This is the first case in which the accumulation of
N-desethyl sunitinib was reported to cause serious adverse events, even when the total sunitinib concentration was under the reported trough value of 50 ng/mL. Our data suggest that in this patient,
N-desethyl sunitinib accumulated because of delayed excretion, resulting in the described adverse effects. The patient’s
N-desethyl sunitinib plasma levels (21.4 ng/mL) while taking 25 mg sunitinib were higher than the steady-state levels (18.8 ng/mL) of patients administered 50 mg sunitinib daily [
7]. The elimination half-lives of sunitinib and
N-desethyl sunitinib have been reported as 70 hours and 111 hours, respectively, in patients with end-stage renal disease requiring hemodialysis [
10]; the corresponding half-lives of this patient were 51 hours and 211 hours. Moreover, the reported trough level ratio (
N-desethyl sunitinib/sunitinib) is 0.43 [
7], but was above 1.0 in this patient. In addition, it has been reported that thrombocytopenia is more frequently associated with
N-desethyl sunitinib rather than sunitinib [
13]. On the basis of these data, we conclude that the cause of the grade 3 hematologic toxicities was the accumulation of
N-desethyl sunitinib. Despite the fact that the use of concomitant medications, health supplements, and grapefruit have been found to affect the main metabolic enzyme of sunitinib, CYP 3A4, our patient did not consume them; therefore, it was considered unlikely that the accumulation of
N-desethyl sunitinib was the result of any of these factors. Although the reason for the delayed excretion of
N-desethyl sunitinib in this patient was unknown, we suggest it was caused by genetic polymorphisms affecting the pharmacokinetics of sunitinib rather than by the hemodialysis.

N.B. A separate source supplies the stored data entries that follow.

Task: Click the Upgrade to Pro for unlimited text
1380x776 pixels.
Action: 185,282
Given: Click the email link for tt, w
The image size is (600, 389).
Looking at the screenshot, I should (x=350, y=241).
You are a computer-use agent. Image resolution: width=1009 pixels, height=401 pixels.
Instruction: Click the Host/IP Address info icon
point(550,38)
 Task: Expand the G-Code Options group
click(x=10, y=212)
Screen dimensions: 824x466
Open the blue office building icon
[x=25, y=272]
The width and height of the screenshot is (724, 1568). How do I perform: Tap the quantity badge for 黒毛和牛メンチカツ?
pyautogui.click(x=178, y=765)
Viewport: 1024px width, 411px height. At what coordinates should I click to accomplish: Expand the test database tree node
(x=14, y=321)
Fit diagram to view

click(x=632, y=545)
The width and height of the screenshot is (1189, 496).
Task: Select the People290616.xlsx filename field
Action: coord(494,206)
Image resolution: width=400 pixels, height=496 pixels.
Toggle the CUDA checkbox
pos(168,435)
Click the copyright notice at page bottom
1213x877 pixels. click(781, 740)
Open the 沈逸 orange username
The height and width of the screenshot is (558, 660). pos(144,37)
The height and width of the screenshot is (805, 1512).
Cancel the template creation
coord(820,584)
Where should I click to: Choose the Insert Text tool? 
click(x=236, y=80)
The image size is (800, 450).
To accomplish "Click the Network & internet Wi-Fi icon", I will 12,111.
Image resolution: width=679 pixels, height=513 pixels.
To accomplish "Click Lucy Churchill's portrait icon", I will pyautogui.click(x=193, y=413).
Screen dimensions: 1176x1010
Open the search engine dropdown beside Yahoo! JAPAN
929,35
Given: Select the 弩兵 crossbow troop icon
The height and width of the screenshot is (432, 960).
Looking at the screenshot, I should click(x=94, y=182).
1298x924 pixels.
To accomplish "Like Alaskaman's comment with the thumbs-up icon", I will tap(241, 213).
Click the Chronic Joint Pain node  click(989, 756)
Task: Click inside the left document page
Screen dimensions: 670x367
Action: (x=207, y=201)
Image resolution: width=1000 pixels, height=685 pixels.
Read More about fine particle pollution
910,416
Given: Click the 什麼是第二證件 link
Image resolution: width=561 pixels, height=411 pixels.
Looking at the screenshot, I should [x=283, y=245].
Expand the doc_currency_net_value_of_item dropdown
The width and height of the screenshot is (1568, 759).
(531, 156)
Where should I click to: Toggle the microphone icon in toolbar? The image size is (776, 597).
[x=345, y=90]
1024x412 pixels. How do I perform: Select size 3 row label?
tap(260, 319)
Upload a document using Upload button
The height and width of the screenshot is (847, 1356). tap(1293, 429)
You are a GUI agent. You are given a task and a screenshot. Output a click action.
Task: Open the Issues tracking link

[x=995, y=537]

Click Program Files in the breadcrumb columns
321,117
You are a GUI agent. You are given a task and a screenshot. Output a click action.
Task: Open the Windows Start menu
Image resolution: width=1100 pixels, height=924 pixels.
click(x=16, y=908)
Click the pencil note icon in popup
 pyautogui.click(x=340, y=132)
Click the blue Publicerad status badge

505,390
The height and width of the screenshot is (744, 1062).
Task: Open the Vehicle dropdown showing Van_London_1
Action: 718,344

It has been reported that the gene polymorphism in
ABCG2 421C >
A can induce severe toxicity by delaying the excretion of sunitinib [
14], but the patient in this case had a wild-type
ABCG2. However, there may be other gene polymorphisms, such as those described for ATP-binding cassette subfamily B member 1, which function as an efflux pump of sunitinib and can thus affect the clinical outcome [
15]. Furthermore,
N-desethyl sunitinib is further metabolized and excreted in the urine [
16,
17]. This excretion process can be inhibited by the interaction with transporters such as the organic ion transporter. In addition, previous research has shown that the incidence of severe hematological toxicities is demonstrably higher in Japanese patients than in other populations, but that the pharmacokinetic data from Japanese patients is similar to that of Caucasians [
18]. Thus, ethnic differences in sunitinib-induced hematologic toxicities could be attributed to factors other than the pharmacokinetic genetic background.
Although the evidence for use of TDM of sunitinib in a clinical setting is limited, this case report demonstrates that TDM can be useful for predicting and avoiding severe adverse events. Further studies would be needed to select patients suitable for TDM with gene polymorphisms, severe adverse events, and no antitumor effects.